Could your 50p coin be worth much more?

Sam France
issue 07 March 2026

‘I have not found anybody yet who has a good word to say for the new coin,’ Sir Douglas Glover complained to the House of Commons in November 1969. ‘The great mass of the people are very hostile to the shape, size and look.’ So hostile, in fact, that retired colonel Essex Moorcroft formed the Anti-Heptagonists, calling the coin an insult to the sovereign. Crucially, nobody had called it a ‘jolly good coin’.

Luckily, by 1973 heptagon-hate had waned. It was during this lull that the first commemorative 50p was issued, marking Britain’s entry into the European Economic Community. Designed by the sculptor David Wynne, it showed nine hands clasped together in a circle, each representing one of the nine member states at the time. You could cash it in for two pints of bitter and a copy of The Spectator and still have some change jangling in your pocket.

I’ve never held such grievances as Glover – or indeed his aghast Ormskirk constituents. Plenty of 50p coins have passed through my hands easily enough. On balance, I probably would call it a ‘jolly good coin’.

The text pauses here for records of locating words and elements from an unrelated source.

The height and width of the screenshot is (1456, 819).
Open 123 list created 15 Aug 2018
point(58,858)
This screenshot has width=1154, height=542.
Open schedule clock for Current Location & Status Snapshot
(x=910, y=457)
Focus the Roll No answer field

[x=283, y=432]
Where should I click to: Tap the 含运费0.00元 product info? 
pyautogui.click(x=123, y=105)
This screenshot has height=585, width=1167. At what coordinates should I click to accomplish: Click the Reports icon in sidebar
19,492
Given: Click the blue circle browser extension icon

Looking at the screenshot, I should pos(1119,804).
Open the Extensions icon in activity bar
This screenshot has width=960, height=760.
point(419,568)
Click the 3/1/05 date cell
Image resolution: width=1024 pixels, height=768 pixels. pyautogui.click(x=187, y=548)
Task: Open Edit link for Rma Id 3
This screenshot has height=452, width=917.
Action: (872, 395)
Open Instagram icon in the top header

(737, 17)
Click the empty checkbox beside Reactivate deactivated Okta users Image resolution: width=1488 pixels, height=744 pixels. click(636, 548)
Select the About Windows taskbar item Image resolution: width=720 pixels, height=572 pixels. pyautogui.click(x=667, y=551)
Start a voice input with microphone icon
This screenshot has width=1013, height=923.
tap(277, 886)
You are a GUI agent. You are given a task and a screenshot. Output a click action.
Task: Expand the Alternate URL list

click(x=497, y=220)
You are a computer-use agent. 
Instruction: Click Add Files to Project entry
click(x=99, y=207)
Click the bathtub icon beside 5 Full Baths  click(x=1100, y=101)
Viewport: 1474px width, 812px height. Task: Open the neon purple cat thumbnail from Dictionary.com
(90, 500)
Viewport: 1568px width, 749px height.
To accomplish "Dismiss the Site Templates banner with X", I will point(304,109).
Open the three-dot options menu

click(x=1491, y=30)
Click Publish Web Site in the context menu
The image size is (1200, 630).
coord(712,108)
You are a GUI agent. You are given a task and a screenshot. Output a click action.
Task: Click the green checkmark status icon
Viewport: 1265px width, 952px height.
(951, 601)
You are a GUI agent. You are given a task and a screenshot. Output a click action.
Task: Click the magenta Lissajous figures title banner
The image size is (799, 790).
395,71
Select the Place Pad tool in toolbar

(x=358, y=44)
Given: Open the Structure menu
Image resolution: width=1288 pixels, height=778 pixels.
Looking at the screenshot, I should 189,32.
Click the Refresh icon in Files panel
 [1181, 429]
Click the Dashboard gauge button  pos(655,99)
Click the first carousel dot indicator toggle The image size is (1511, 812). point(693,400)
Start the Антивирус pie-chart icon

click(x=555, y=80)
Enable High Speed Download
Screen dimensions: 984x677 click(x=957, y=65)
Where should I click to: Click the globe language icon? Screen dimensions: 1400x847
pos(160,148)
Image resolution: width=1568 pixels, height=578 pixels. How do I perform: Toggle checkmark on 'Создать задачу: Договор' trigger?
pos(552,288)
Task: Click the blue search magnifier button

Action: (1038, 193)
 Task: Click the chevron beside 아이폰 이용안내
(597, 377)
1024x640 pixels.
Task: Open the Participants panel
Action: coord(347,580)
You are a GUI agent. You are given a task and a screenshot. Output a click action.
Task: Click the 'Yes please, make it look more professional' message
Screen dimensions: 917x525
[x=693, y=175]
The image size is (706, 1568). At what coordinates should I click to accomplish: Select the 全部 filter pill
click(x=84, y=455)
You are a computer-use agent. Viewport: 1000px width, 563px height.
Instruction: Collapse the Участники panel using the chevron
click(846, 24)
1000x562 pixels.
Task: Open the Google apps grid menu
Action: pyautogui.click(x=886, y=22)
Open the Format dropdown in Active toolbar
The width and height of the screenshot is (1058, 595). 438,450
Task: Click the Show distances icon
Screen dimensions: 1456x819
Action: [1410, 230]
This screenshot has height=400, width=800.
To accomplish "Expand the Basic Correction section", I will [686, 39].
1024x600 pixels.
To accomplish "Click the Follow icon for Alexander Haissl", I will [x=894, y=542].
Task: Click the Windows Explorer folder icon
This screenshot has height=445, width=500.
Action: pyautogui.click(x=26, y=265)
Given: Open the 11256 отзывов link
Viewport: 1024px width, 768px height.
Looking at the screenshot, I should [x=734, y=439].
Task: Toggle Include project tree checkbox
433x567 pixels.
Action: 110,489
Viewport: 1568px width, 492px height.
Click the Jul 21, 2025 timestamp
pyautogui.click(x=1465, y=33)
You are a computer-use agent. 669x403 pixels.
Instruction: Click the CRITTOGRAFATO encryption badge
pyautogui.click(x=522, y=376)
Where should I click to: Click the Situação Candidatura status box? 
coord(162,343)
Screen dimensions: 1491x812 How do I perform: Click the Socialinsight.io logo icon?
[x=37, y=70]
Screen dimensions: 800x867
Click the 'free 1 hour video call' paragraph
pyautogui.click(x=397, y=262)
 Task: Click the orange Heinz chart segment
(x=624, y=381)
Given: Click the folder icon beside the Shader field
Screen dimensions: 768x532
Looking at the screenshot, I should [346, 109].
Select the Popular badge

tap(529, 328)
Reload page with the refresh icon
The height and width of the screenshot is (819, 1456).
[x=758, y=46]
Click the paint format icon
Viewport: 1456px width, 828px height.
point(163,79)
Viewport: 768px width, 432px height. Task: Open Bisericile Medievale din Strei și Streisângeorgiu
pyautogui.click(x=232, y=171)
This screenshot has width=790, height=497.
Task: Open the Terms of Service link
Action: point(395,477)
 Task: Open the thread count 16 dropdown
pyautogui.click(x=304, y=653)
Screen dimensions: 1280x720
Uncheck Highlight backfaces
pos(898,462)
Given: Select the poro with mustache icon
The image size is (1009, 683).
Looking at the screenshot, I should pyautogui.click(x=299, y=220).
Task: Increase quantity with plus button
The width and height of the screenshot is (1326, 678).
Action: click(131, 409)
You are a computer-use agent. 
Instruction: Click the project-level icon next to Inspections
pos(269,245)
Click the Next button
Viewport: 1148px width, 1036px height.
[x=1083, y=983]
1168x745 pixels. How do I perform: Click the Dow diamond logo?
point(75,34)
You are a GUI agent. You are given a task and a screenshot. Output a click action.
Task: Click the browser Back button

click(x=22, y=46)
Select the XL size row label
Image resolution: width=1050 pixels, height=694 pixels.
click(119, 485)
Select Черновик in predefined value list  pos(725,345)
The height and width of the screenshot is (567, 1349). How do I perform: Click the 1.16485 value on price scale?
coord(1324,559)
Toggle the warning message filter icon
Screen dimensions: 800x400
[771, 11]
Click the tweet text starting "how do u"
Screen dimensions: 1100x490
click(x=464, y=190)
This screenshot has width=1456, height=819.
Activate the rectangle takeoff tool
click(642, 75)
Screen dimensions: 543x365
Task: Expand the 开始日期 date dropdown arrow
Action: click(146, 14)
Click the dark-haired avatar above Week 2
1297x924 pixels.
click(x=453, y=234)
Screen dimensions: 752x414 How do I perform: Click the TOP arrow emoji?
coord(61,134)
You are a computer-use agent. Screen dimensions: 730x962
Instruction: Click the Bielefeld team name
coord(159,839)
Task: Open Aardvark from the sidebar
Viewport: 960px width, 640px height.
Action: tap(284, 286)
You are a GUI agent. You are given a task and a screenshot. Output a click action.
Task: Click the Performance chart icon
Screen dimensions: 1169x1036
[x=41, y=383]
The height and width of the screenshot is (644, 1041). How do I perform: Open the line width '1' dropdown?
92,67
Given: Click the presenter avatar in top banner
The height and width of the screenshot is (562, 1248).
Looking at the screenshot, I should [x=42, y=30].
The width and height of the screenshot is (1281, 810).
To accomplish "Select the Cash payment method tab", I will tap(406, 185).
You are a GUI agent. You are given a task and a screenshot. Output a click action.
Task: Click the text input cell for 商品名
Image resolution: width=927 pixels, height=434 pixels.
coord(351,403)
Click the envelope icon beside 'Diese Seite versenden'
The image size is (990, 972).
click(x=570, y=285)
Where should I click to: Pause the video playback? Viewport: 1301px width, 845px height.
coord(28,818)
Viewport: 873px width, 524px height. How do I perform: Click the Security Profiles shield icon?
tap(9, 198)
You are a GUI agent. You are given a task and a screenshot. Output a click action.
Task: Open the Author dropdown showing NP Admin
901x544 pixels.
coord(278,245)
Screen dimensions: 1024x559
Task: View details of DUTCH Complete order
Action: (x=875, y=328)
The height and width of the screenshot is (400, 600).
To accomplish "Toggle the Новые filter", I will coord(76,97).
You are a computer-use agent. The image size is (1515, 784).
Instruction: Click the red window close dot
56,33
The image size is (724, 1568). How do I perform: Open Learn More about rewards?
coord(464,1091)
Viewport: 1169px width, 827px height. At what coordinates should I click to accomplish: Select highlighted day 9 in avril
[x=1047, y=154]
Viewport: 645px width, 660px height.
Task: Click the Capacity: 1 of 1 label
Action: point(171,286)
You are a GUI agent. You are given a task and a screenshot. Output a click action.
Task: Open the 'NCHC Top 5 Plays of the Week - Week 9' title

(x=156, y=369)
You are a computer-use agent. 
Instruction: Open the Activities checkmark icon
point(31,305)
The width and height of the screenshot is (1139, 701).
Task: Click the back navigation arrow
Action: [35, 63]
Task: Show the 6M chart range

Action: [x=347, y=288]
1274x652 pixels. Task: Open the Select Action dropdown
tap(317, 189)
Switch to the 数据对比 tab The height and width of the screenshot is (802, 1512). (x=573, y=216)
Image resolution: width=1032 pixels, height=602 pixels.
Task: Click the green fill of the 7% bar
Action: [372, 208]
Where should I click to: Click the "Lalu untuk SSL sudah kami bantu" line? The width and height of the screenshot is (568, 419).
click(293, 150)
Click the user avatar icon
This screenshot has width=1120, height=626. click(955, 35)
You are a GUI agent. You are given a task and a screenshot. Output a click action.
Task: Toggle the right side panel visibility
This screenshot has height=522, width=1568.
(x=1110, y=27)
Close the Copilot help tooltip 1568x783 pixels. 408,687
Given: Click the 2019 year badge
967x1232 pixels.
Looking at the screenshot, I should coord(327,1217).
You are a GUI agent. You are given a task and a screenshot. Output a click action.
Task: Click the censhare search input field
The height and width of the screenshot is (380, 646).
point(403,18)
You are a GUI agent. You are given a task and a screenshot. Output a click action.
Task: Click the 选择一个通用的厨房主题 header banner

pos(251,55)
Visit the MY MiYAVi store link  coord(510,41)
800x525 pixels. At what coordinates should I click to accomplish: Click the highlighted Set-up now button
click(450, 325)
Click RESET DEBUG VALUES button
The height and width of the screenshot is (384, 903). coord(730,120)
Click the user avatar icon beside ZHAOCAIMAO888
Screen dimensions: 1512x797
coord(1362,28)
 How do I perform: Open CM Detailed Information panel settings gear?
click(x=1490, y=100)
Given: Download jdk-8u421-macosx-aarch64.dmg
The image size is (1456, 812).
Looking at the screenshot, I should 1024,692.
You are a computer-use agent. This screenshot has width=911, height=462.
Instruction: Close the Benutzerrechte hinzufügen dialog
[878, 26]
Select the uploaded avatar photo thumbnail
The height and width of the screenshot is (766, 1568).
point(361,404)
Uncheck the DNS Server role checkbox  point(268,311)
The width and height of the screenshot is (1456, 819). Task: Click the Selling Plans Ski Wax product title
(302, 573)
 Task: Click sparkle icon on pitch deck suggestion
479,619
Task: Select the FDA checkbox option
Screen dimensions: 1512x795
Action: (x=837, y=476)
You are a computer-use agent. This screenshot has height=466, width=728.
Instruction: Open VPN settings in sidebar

Every year at school – for one of those unexplainable traditional reasons – we were presented with a newly minted 50p by the Lord Mayor of London. Though it was meant to be carefully kept, most frittered theirs away in the school tuckshop. Not me, of course – I didn’t dare let it go. I figured it was a coin that wasn’t really money at all.

My first foray into numismatics came in 2012 when the Lord Mayor let us choose a special Olympic coin. I clutched mine close – a gymnast twirling a ribbon around the Olympic rings. A scroll on eBay tells me I should have gone where the value is – wrestling, judo, or the one explaining the offside rule. But hindsight is the collector’s curse. And one should never look back too often.

If buying coins online, be wary of two things: the chancers and the fact you’re ruining all the fun. No matter how ‘rare’ you claim your 2010 Girl Guides coin is, it can’t match the thrill of finding one by chance. The joy of Jemima Puddle-Duck turning up unexpectedly in your change trumps it arriving through the letterbox any day.

Those in the know crave the Kew Gardens 50p. With an incredibly low mintage of just 210,000, the clamour is legitimate. Though a gold proof of the coin fetched £6,800 at auction last year, it has since been knocked off its perch by the 2023 Atlantic Salmon coin, with 10,000 fewer in circulation. 

In 2021 the ‘Brexit coin’ provoked fury on all fronts – from all the usual suspects. Sir Philip Pullman declared that because its inscription – ‘Peace, prosperity and friendship with all nations’ – lacked an Oxford comma, it should be boycotted by ‘all literate people’. The ever-calm Alastair Campbell soon joined in the histrionics too. He rejected the coin for its pure Brexity-ness, telling his followers on X that he’d be requesting two 20p pieces and a 10p from the shopkeeper should the dreaded coin appear in his change.

‘Boycotting’ a 50p coin in a contactless world carries, dare I say, less political currency than its proponents might have hoped. But clearly what the pair didn’t know is that turning down a Brexit 50p means passing up on a potential windfall: a few rare pieces printed with the wrong date are said to be worth tens of thousands. So, more’s the pity, Alastair and Sir Philip, Sir Douglas and your disgruntled woolybacks. Should I come across it, I’ll be snatching it right out of the shopkeeper’s hand.